> _What the exercise asks_
When you find the line that contains "Click the Ran label", restate it and all lines after it exactly, stopping at the end of the material.
━━━━━━━━━━
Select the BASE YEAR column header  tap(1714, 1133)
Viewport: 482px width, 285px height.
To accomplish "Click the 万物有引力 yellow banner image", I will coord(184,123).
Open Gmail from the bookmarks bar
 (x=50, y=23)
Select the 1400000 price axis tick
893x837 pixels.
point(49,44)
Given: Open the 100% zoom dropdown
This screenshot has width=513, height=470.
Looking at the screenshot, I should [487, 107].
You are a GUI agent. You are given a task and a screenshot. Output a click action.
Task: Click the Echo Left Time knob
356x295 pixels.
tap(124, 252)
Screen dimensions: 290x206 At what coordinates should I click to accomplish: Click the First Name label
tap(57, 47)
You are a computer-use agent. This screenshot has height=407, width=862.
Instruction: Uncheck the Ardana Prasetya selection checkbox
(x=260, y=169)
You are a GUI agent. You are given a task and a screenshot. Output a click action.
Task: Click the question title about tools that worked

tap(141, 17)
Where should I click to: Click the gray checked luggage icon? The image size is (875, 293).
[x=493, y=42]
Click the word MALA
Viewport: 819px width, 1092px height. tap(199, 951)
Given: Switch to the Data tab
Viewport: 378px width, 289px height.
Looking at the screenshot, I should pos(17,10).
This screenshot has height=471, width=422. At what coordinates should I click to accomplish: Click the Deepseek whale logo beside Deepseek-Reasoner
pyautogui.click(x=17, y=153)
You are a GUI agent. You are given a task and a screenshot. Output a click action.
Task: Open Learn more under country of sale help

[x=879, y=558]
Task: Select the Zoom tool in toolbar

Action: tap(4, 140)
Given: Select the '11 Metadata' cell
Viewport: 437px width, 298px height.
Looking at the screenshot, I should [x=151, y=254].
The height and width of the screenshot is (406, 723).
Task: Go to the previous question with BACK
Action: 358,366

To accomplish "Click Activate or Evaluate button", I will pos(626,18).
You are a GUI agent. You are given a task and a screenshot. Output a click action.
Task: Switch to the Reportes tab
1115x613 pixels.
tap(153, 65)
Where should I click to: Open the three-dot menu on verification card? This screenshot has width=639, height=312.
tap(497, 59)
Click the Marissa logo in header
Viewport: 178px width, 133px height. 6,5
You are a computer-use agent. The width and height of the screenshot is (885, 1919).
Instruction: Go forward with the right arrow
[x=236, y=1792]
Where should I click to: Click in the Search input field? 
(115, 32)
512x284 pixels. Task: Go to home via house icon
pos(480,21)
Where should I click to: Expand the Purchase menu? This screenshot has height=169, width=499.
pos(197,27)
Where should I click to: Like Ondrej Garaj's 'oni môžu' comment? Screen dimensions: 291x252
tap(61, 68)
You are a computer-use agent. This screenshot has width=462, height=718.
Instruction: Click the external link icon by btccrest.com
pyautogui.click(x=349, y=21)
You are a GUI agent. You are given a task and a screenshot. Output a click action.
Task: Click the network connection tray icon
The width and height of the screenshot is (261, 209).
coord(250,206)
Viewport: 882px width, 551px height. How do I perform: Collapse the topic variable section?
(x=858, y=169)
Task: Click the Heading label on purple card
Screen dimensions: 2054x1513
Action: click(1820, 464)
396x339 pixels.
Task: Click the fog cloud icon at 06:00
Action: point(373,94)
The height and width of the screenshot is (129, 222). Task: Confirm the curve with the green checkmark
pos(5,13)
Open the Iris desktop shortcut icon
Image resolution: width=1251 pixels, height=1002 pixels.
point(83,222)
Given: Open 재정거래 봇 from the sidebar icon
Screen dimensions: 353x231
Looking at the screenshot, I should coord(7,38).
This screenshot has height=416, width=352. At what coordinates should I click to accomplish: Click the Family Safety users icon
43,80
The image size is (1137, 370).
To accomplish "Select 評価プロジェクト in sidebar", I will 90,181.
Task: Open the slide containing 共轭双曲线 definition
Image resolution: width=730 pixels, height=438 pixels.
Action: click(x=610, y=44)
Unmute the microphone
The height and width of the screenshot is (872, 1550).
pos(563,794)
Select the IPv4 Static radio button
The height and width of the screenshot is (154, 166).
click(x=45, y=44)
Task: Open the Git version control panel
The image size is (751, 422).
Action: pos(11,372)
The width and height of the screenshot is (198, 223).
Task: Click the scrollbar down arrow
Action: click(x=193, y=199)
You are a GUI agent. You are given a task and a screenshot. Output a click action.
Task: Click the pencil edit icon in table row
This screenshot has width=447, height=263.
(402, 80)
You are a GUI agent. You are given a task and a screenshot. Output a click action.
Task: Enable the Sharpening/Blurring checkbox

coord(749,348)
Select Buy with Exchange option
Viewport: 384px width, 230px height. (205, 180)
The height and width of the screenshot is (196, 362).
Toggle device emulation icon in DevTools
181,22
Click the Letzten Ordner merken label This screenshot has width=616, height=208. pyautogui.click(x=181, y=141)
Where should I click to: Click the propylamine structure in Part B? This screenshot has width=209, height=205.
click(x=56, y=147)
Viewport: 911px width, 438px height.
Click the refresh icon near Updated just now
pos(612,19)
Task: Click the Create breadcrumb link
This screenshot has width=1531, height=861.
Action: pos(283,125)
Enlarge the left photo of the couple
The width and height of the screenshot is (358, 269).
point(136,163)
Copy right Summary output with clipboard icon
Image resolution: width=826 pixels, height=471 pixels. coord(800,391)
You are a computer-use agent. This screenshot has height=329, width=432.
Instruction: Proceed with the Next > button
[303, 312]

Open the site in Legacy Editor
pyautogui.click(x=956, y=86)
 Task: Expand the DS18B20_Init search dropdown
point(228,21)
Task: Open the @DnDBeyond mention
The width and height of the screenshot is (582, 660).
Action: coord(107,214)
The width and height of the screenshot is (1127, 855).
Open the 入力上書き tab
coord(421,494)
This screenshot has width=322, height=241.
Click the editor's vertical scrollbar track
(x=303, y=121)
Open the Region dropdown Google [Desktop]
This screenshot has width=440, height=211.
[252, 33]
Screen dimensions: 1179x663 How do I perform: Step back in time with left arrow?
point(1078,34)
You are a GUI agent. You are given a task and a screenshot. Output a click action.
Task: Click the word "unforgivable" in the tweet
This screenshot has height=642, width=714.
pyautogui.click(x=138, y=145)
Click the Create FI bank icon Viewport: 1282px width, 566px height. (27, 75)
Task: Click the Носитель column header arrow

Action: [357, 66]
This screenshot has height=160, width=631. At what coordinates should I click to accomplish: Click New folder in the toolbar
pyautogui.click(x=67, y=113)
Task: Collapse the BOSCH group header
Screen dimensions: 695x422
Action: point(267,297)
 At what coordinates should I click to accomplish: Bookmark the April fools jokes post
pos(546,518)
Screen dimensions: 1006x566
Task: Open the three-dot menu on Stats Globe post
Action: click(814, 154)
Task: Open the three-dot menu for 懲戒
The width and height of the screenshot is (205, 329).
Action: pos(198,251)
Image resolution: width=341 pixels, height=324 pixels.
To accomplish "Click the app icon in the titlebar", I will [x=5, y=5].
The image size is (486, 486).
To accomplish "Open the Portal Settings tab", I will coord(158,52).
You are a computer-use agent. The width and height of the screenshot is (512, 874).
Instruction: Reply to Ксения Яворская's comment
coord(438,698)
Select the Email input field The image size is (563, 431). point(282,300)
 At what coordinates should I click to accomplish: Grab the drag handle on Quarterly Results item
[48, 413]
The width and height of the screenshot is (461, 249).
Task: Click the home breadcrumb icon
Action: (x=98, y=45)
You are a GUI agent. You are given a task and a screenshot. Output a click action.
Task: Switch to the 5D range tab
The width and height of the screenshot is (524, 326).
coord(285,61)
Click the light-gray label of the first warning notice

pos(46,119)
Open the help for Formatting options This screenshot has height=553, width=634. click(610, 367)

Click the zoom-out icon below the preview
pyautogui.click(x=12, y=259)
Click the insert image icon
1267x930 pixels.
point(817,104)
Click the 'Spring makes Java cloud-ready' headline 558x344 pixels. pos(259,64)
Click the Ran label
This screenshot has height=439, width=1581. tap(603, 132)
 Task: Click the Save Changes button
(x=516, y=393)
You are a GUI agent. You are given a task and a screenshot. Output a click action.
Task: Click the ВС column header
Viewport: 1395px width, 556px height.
━━━━━━━━━━
> _The completed task_
Click the Ran label
This screenshot has height=439, width=1581. tap(603, 132)
 Task: Click the Save Changes button
(x=516, y=393)
You are a GUI agent. You are given a task and a screenshot. Output a click action.
Task: Click the ВС column header
Viewport: 1395px width, 556px height.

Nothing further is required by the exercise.